Simvastatin treatment does not affect serum Vitamin D concentrations in patients with dyslipidemia: A randomized double-blind placebo-controlled cross-over trial
Mohsen Mazidi1, Haleh Rokni2, Amir Hossein Sahebkar3, Akram Mohammadi4, Majid Ghayour-Mobarhan5, Gordon A Ferns6
1 Key State Laboratory of Molecular Developmental Biology, Institute of Genetics and Developmental Biology, Chinese Academy of Sciences, Chaoyang; University of Chinese Academy of Sciences, Beijing, China
2 Cardiovascular Research Center, Faculty of Medicine, Mashhad University of Medical Sciences, Mashhad, Iran
3 Biotechnology Research Center, School of Medicine, Mashhad University of Medical Sciences, Mashhad, Iran
4 University of Chinese Academy of Sciences, Beijing, China
5 Cardiovascular Research Center, Faculty of Medicine; Biochemistry of Nutrition Research Center, Mashhad University of Medical Sciences, Mashhad, Iran
6 Division of Medical Education, Brighton and Sussex Medical School, University of Brighton, BN1 9PH, UK
Cardiovascular Research Center, School of Medicine, Mashhad University of Medical Sciences, Mashhad
Source of Support: None, Conflict of Interest: None
Background: Hydroxymethylglutaryl-coenzyme A reductase inhibitors (statins) are antihyperlipidemic drugs with an established efficacy in stabilizing atherosclerotic plaques and preventing atherogenesis and reducing cardiovascular events. The purpose of this study was to determine the effect of simvastatin on serum Vitamin D status in dyslipidemic patients as Vitamin D status has an impact on monocyte/macrophage function and may also contribute to cardiovascular risk.

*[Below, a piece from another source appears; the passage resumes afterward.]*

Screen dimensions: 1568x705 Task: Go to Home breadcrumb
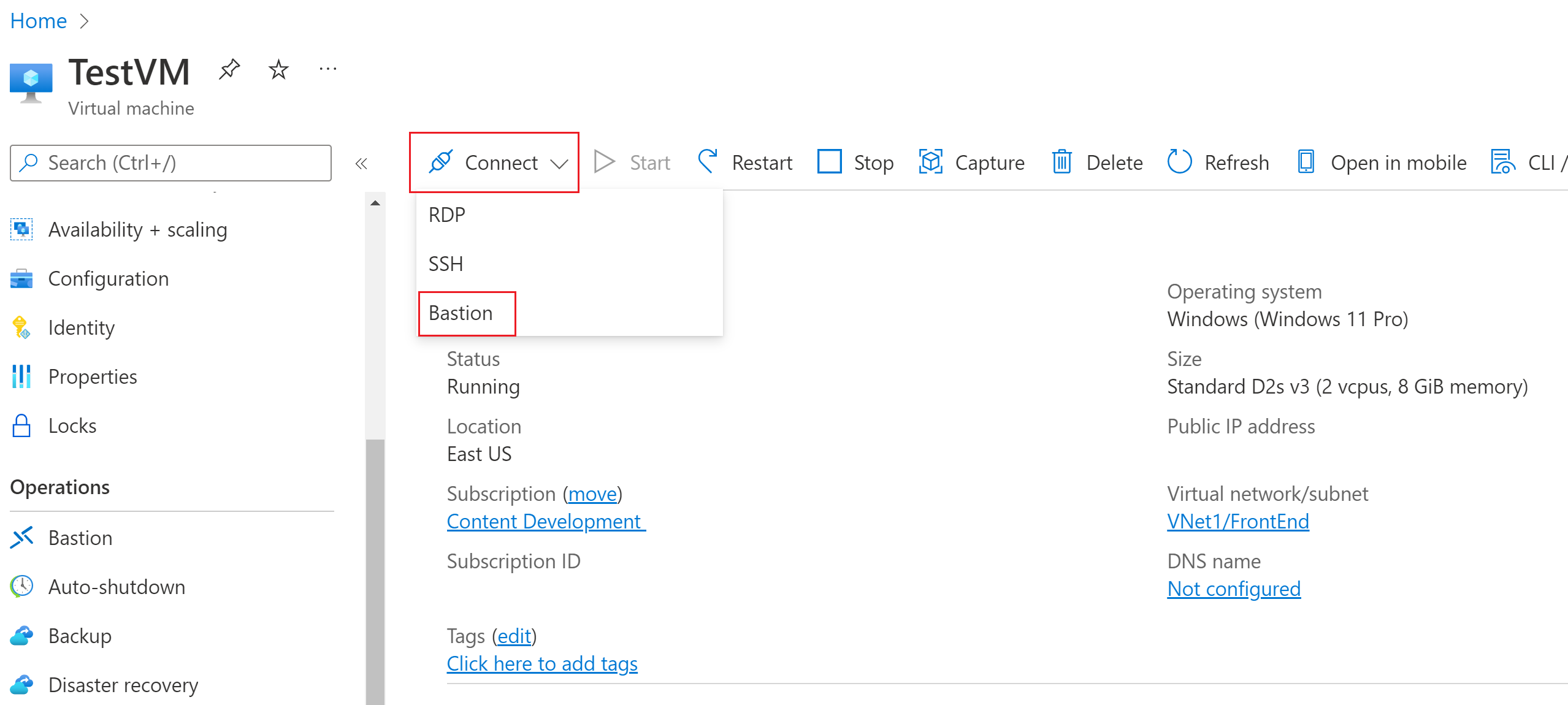[x=38, y=21]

Methods: Selected individuals (n = 102) were treated with simvastatin (40 mg/day), or matching placebo in a randomized, double-blind, placebo-controlled, crossover trial. Each treatment period (with simvastatin or placebo) lasted for 30 days and was separated by a 2-week washout phase. Serum Vitamin D concentration was assessed pre- and post-treatment.
Results: Seventy-seven completed the trial, noncompliance with the study protocol and drug intolerance or relocation were the causes for drop-out. No significant carry-over effect was observed for the assessed parameters. There was a reduction in the serum levels of low-density lipoprotein cholesterol (P < 0.001), total cholesterol (P < 0.001), and triglycerides (P < 0.05). Nevertheless, simvastatin therapy did not significantly affect serum level of high-density lipoprotein cholesterol and Vitamin D level (P > 0.05).
Conclusions: Short-term treatment with simvastatin (40 mg/day) does not have a significant affect on serum levels of Vitamin D.